I spoke with 17 people that day, logging comments all along the spectrum. In the end Barbie’s approval rating was almost 60 percent. Many were impressed BYU had its own Barbie, counting it as a point of prestige. Others pointed out that her skirt does not conform to BYU’s dress standards (it doesn’t touch the knee). And a few homed in on a larger issue: “That’s portraying an image of what beauty is and what it’s supposed to be,” argued English education major Sarah Stewart, a senior from Provo. I caught Sarah as she was beginning lunch in the Cougareat, and as we chatted about Barbie (with our visual aid adorning the table), we attracted curious glances.
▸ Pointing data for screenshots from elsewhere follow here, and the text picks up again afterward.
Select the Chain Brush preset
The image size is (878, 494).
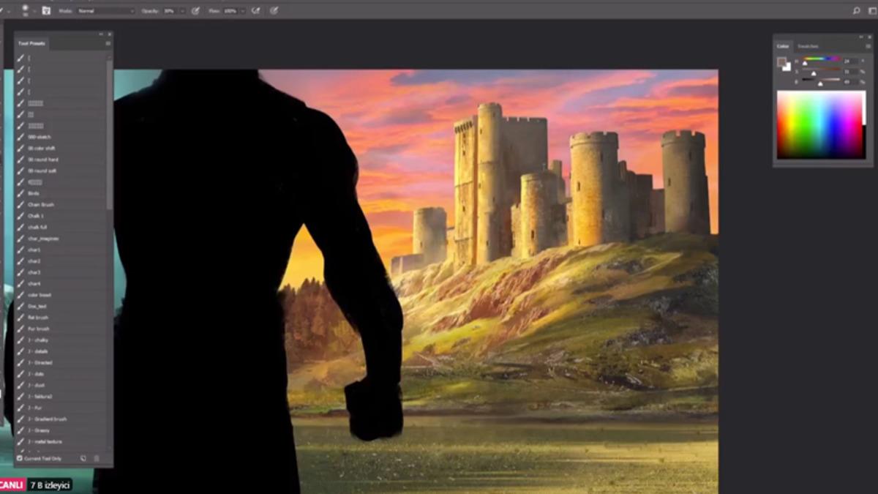pyautogui.click(x=41, y=205)
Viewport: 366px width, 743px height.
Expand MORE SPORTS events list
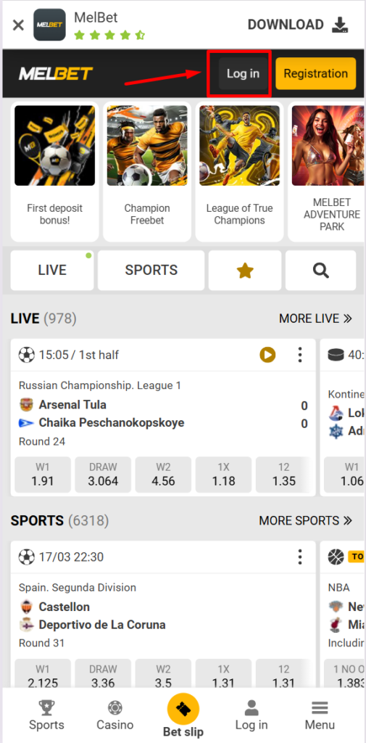pos(305,521)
Lisa Fraser, a sophomore art major from Centerville, Utah, chimed in from a neighboring table: “I honestly think it’s a harmless plastic doll.”
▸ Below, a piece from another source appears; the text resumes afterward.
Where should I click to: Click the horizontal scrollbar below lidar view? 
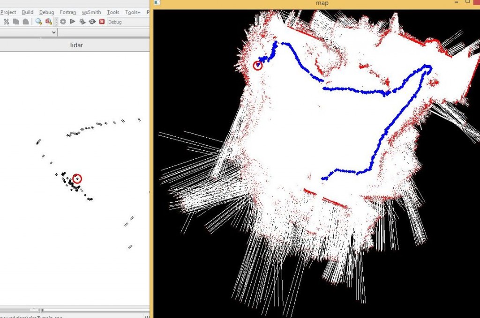(94, 310)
While some discuss the concept, others are eager to cash in. Two male freshman business majors devouring lunch quickly dissected the marketing possibilities of BYU Barbie and voted a resounding “We like her.” Their companion, Ben Wilkinson, a freshman psychology major from Andover, Minn., said, “She’s got nice legs. I’d date her.”
Which brings us back to the beginning. Is this little doll the cause of my lingering singleness? Am I looking for Barbie in the flesh–a girl who doesn’t exist?
A week after my foray into public opinion polls, I attended a BYU devotional with Bruce Patrick, the magazine’s art director. “My subject today concerns one of the values from the Young Women theme,” said Marilyn Bateman, BYU’s first lady, and she invited all the young women to stand and repeat the theme. Bruce and I watched in awe as, after a few awkward giggles, at least half the audience rose and said together, “We are daughters of our Heavenly Father who loves us, and we love him.” They continued through the rest of the theme, repeating the words they had repeated Sunday after Sunday before they moved on to Relief Society: faith, divine nature, individual worth, knowledge, choice and accountability, good works, integrity.
The contrast between this scene and the blonde doll collecting dust on my office windowsill struck me. One encapsulated worldly ambitions–fame, fortune, glamour. The other represented something deeper–an eternal relationship with a loving Father, a commitment to lofty ideals. One was a plastic replication of the “ideal” woman, a simulation that would someday lose its head and wind up forgotten in a corner of the closet. The other was an abstract set of ideas that would shape the believer into the ideal woman, a woman who can in turn shape others for generations.
BYU Barbie? Aw, she’s just a plastic toy. My ideal is in the Marriott Center, standing and repeating words of faith and devotion. There is beauty.